História da Matemática para o bem viver: reflexões por vias da etnomatemática
Palavras-chave:
História da Matemática, Etnomatemática, Guarani, Tupinikim, Educação escolarResumo
O artigo expõe resultados de experiências de pesquisa nos entrelaçamentos de etnomatemática e história da matemática, organizados no texto de forma a construir reflexões para a educação escolar acerca da natureza e do papel nas sociedades do que se costuma chamar de matemática. Os dados foram construídos no contexto de investigações de cunho etnográfico e são interpretados sob uma perspectiva da etnomatemática enquanto programa de pesquisa em história e filosofia da matemática com implicações pedagógicas, para a qual se recorre a trabalhos de Ubiratan D’Ambrosio, Alan Bishop e Manoel de Campos Almeida. O bem viver, como fio condutor para as reflexões propostas, se fundamenta na obra homônima de Alberto Acosta tanto quanto em experiências da autora junto a povos tradicionais presentes no norte do Espírito Santo — Tupinikim, Guarani e Quilombola —, reforçadas pelas análises de Ailton Krenak sobre as atuais formas de viver com o planeta. Entre os resultados, o leitor é apresentado a possibilidades distintas de práticas pedagógicas de matemática nos entrelaçamentos com história e etnomatemática, concluindo-se que a matemática é um dentre os variados sistemas de conhecimento humano que dá conta da busca por sobrevivência e transcendência.
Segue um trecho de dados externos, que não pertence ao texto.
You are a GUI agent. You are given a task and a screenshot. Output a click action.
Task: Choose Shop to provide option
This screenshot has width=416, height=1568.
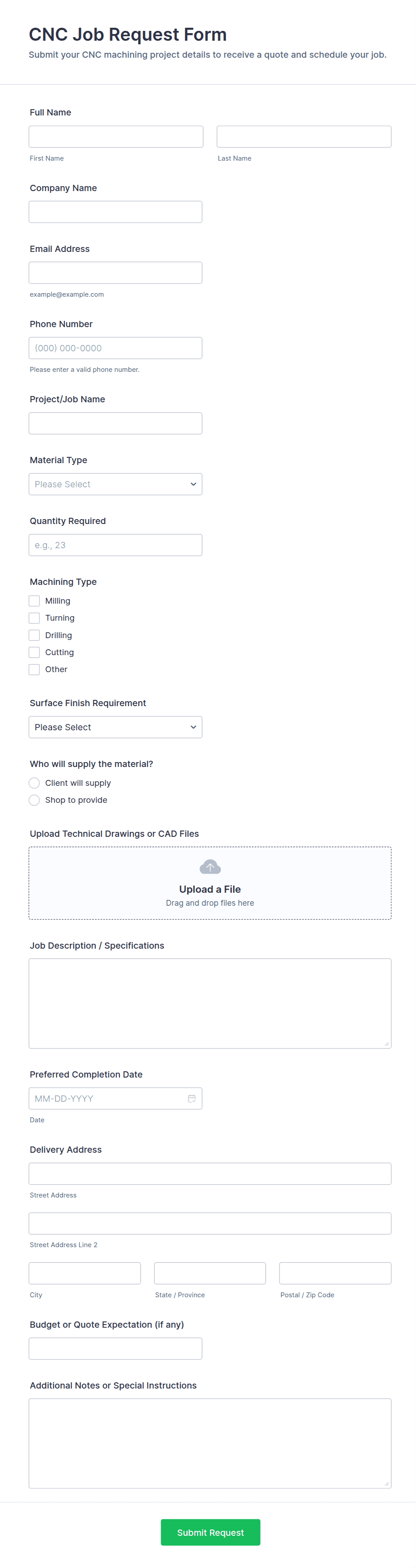point(35,800)
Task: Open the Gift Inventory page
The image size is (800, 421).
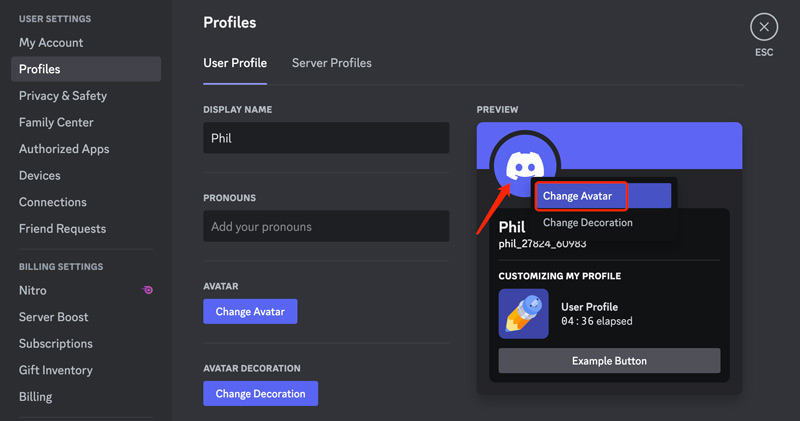Action: (x=56, y=370)
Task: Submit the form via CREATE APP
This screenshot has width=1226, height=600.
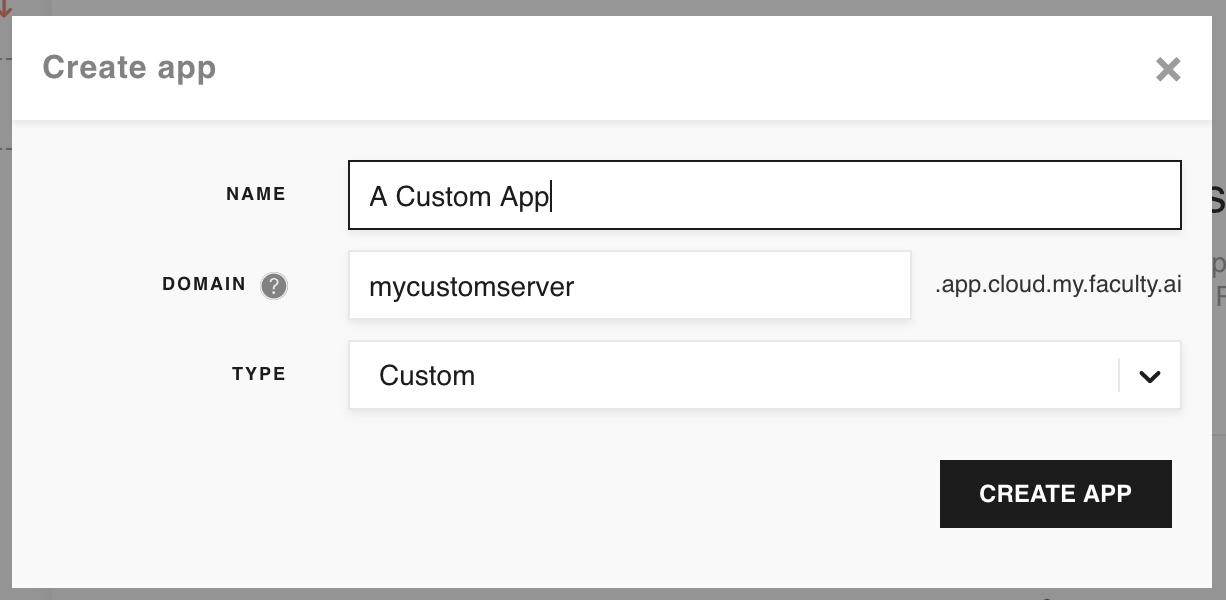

No campo específico da história da matemática, reforça-se que pesquisas e práticas dessa natureza no universo escolar são potentes na construção de outros mundos, como se almeja com o bem viver, nos quais haja pontes entre conhecimentos ancestrais e modernos, inclusive em harmonia com os outros seres do cosmos, com o passado e com o futuro.